I first met Roger in my early 20s, at the beginning of my career. Whenever I had the honour of meeting him, over the following years, I was always astounded that in an age of ego, the only thing that dwarfed his titanic intellect was his gentlemanly kindness and humility.

The outpouring of online sorrow at the news of his death is testament to this. While often under-appreciated and maligned at home, he became a beacon of hope not only for marginalised conservatives but for thinkers of all stripes around the world. His ideas have helped generations of conservatives to mature, especially in the former soviet bloc where he is a decorated hero for his work developing an underground intellectual resistance to communist conformism.

Coming from humble beginnings, his life was the embodiment of his own conservatism. Burke famously said, and Scruton often repeated, that “society is a partnership of the dead, the living and the unborn”. Scruton passes on an intellectual treasure trove to future generations.

His untimely death resonates deeply in the current political atmosphere. The Conservative government — which last year hastily dismissed him from his post as a housing advisor thanks to a hatchet job by the New Statesman — would do well to look to him for guidance in this pivotal period of realignment.
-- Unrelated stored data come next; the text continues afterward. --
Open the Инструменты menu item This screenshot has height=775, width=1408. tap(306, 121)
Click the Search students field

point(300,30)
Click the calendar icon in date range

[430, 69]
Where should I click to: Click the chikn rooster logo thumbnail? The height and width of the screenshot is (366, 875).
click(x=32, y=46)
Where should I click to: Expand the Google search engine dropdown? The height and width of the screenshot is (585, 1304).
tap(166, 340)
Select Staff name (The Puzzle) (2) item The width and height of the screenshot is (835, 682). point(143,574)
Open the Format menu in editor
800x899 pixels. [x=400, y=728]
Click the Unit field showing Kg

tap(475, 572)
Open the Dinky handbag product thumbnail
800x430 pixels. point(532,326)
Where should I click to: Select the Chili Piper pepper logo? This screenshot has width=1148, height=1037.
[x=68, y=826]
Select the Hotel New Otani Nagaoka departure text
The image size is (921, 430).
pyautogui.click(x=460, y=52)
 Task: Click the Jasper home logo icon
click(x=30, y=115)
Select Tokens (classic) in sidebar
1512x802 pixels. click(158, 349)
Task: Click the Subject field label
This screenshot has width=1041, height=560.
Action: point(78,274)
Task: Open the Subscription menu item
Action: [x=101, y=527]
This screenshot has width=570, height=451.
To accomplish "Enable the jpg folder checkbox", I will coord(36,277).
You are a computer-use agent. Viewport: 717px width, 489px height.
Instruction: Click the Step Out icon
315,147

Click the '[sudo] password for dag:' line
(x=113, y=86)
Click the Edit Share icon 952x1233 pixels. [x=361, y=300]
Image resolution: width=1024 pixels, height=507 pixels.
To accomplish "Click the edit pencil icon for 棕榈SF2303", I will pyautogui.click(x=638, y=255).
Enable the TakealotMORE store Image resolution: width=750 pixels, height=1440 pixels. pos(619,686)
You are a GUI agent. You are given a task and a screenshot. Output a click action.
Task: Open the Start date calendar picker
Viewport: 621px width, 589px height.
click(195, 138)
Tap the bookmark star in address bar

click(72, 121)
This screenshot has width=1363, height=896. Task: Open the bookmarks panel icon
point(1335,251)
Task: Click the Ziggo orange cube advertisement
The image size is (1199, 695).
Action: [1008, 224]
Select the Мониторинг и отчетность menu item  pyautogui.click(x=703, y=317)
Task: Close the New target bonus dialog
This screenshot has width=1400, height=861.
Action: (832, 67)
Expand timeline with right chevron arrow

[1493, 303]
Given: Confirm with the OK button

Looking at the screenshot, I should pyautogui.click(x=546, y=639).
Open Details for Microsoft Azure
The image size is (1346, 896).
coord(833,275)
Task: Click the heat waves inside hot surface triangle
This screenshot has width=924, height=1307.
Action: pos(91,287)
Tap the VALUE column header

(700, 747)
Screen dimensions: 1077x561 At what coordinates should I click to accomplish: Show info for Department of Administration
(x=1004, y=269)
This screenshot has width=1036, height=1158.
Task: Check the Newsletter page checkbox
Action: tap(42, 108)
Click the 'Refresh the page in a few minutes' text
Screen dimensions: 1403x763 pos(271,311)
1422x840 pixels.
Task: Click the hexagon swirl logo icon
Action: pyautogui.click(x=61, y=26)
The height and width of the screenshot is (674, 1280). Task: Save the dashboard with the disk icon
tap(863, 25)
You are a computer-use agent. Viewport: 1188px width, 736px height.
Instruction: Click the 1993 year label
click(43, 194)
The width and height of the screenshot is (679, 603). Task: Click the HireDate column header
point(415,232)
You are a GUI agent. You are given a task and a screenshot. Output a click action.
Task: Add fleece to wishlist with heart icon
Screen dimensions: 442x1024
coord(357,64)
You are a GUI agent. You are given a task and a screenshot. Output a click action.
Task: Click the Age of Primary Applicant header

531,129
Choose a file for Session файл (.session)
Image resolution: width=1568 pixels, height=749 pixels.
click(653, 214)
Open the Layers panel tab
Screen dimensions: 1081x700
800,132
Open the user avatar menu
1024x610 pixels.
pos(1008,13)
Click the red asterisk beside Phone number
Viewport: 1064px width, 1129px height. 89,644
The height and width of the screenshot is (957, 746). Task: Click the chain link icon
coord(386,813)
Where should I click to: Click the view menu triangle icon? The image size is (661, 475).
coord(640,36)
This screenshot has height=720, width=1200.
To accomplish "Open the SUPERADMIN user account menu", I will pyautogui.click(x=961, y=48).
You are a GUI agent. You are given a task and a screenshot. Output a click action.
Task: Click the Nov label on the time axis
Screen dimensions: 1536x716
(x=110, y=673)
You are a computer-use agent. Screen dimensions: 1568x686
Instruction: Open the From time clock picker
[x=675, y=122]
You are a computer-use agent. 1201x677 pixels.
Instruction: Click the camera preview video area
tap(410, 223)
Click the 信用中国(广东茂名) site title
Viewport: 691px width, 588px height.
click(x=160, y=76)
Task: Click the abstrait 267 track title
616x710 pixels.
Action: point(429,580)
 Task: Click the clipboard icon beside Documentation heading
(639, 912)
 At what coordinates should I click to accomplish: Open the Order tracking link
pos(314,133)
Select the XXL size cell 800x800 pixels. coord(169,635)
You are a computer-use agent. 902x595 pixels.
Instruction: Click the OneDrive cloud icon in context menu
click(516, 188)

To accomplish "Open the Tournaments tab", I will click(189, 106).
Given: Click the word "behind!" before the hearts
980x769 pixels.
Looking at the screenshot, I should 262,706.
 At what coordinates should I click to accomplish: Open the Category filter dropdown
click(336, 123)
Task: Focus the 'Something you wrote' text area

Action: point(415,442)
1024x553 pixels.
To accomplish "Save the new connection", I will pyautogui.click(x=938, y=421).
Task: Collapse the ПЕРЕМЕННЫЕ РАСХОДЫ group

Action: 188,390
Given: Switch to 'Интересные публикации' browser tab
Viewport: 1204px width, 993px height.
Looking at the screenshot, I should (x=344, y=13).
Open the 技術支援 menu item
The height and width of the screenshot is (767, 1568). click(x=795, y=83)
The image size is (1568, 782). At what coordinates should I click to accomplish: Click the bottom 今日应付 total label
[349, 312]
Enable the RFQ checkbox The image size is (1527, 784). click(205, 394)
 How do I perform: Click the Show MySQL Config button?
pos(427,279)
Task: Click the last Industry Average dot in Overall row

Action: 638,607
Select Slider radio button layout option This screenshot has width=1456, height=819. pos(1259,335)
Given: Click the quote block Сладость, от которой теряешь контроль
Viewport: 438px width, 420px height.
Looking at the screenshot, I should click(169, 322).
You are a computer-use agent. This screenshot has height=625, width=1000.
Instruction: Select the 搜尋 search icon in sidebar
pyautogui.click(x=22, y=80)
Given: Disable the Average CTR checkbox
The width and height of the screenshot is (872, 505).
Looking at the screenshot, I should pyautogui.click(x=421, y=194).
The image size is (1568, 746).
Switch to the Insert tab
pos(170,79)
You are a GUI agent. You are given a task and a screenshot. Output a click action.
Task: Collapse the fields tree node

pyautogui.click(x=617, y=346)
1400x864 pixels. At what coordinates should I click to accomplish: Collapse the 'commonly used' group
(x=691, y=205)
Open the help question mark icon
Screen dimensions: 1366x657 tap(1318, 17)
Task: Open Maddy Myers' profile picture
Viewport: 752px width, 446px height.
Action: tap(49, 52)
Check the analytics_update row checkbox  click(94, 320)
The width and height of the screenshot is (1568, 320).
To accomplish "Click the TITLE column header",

Scruton once said that “the real reason people are conservatives is that they are attached to the things they love” — family, friends, religion, home. Those in the formerly Labour-voting areas in the North of England may have once seen the “Tories” as a threat to those things, but now in a gesture of hope they are the people who lent Boris their vote.

Not big-C Conservatives, but conservatives by affection. It is the triumph of the somewheres over the anywheres; of a love of home over an abstract unachievable utopia (literally, “no place”). As Scruton once wrote: “we are needy creatures, and our greatest need is for home”.


Emma Webb is Director of the Forum on Integration, Democracy and Extremism at the Civitas think tank.